For instance, if you want your machine learning system to predict which segment of customers are the most likely to buy, and stay loyal to your business, you need to give it lots of examples of customers both likely and unlikely to buy, and customers who stay loyal and do not stay loyal. Only then, can the machine learning system understand the nuances behind these different types of customers, and predict for you who will buy and stay loyal.
Simple and makes sense, right? Nothing you didn’t already know.
So what is this about curriculum learning?
Right now, if a machine learning system does not do well – for instance the model above predicts the wrong kinds of customers who it thinks will buy and/or stay loyal to you – it usually means it hasn’t been trained on enough data.
And the usual and obvious solution? Get more data, and train it better.
However, by mimicking the way we humans learn, how we teach our kids in school, we may be able help the machine learn better without more data. In fact, using the same data, but simply having the machine learn in a different way, can make it perform better.
That is fantastic, because one of the greatest challenges in machine learning for many businesses, is getting enough data in the first place.
How does curriculum learning work?
If you’ve gotten to this point, you probably want to know a little about how the way we humans learn can make our machine learn better.
Turns out, it’s not very difficult at all.
Teaching a child how to recognize cars
Now imagine with me, how you would teach your child. Say, you want to teach her what a car is. How would you do it? Perhaps every time you see a car on the road, you’ll point to it and tell your child that’s a car. When you read a book together, and there’s a picture of a car, you’ll point it out as well. When you drive her to school, you’ll emphasize that you’re going to the car. Basically, car, car, and car.
What you won’t do, at the start, is to start saying that’s a Honda, or a Toyota, or a Ferrari. Neither will you say that’s an off-road vehicle, or a sports car, or a 2-door sedan, or a convertible. Basically, you start with the broadest possible label – a “car”. Everything is simply a “car”.

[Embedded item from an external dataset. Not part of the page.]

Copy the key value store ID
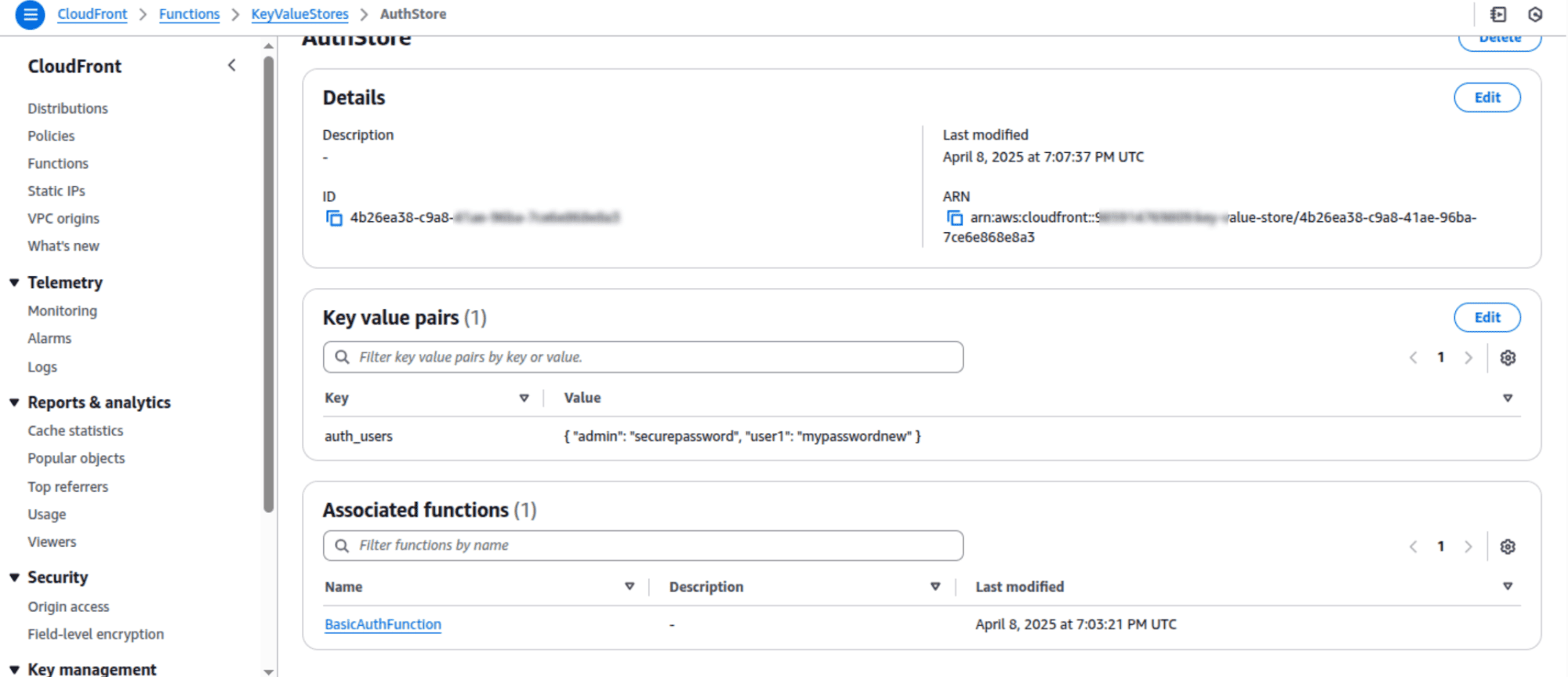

Only after your child has figured out how to recognize cars, will you go deeper and break it down into, say, types of cars, or brands of cars, or colours of cars.

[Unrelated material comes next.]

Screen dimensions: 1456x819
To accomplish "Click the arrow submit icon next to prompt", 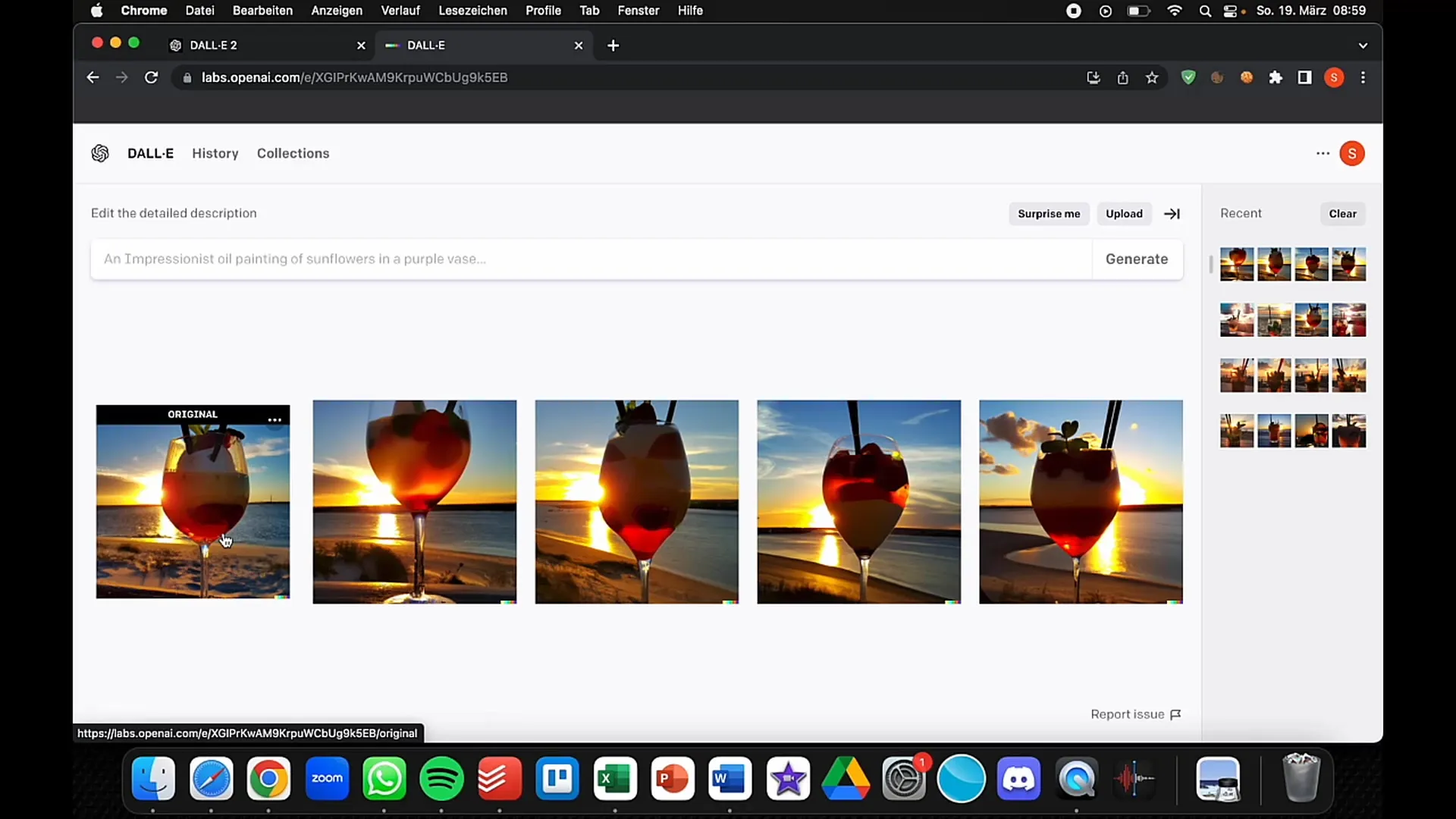I will 1172,213.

Teaching a machine with curriculum learning
So with the machine, we do exactly the same thing. We use your data, and give it broad labels first. Just like a “car”. Then we train it.
Next, we use the exact same data, but give it more refined labels. A “sedan”, a “convertible”, a “sports car”, an “off-road vehicle”. Then we train it again.

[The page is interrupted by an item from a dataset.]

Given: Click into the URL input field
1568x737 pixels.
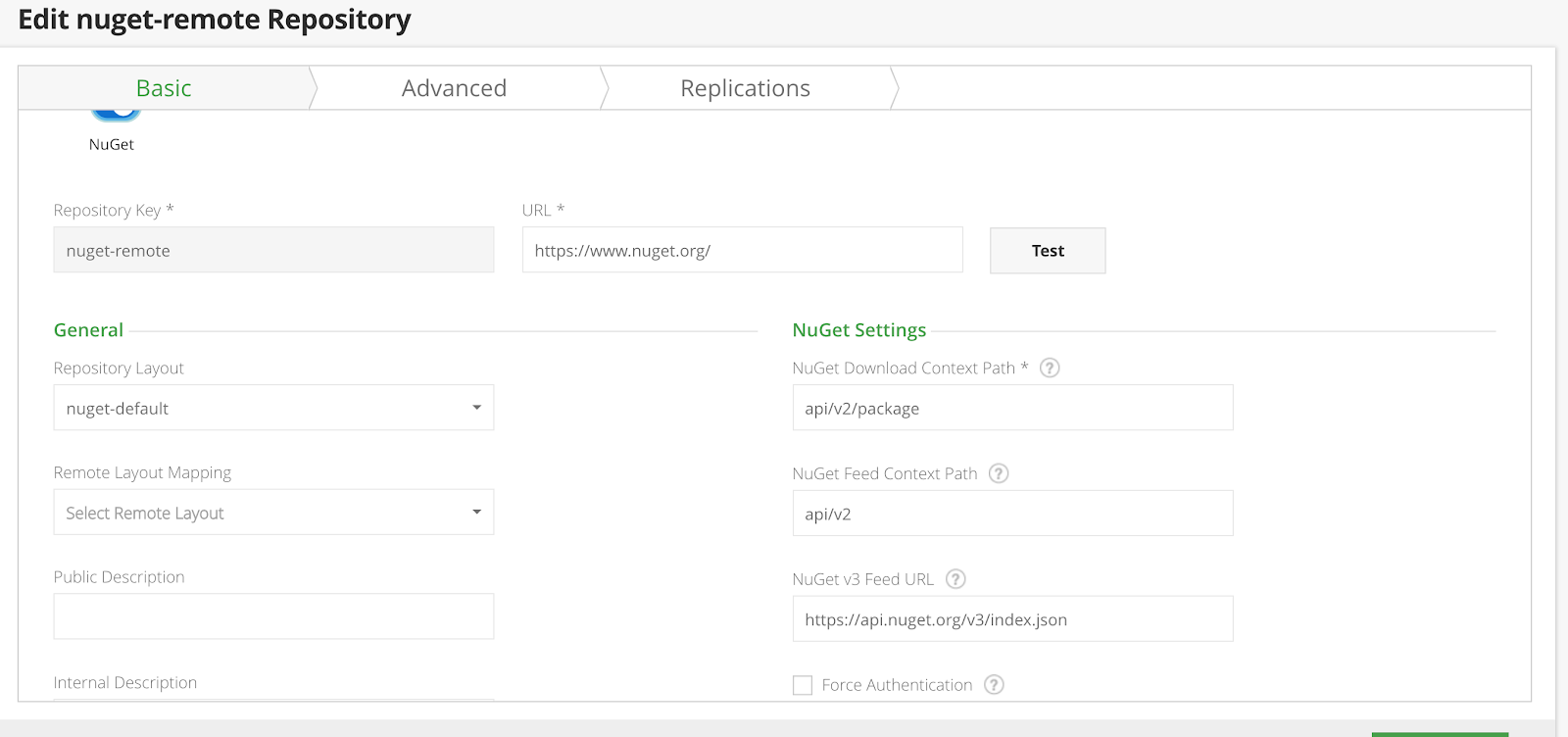Looking at the screenshot, I should pos(742,250).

And we continue to do this until we reach the level of detail we want to achieve. Say, for instance, a “red Honda sports car”.
Is this better?
Yes. And the results are pretty consistent.
For almost any kind of training, using or involving curriculum learning helps the machine learning system do better. In some cases, more than 10% better.
Of course, there is some additional effort in putting the broad labels to your data set. However, in our experience, this can usually be derived quite quickly, and in most cases, automated to a high degree. Since we are already working on the detailed labels, it usually follows some rules to be able to figure out the broad labels. And since this is rule-based, it is generally easy to automate.
What this means is that this method, while requiring a little bit more effort, nearly guarantees you a better AI model. It can easily be worth it. It is something we consider, and if possible apply, when we build machine learning models, for ourselves and for our clients.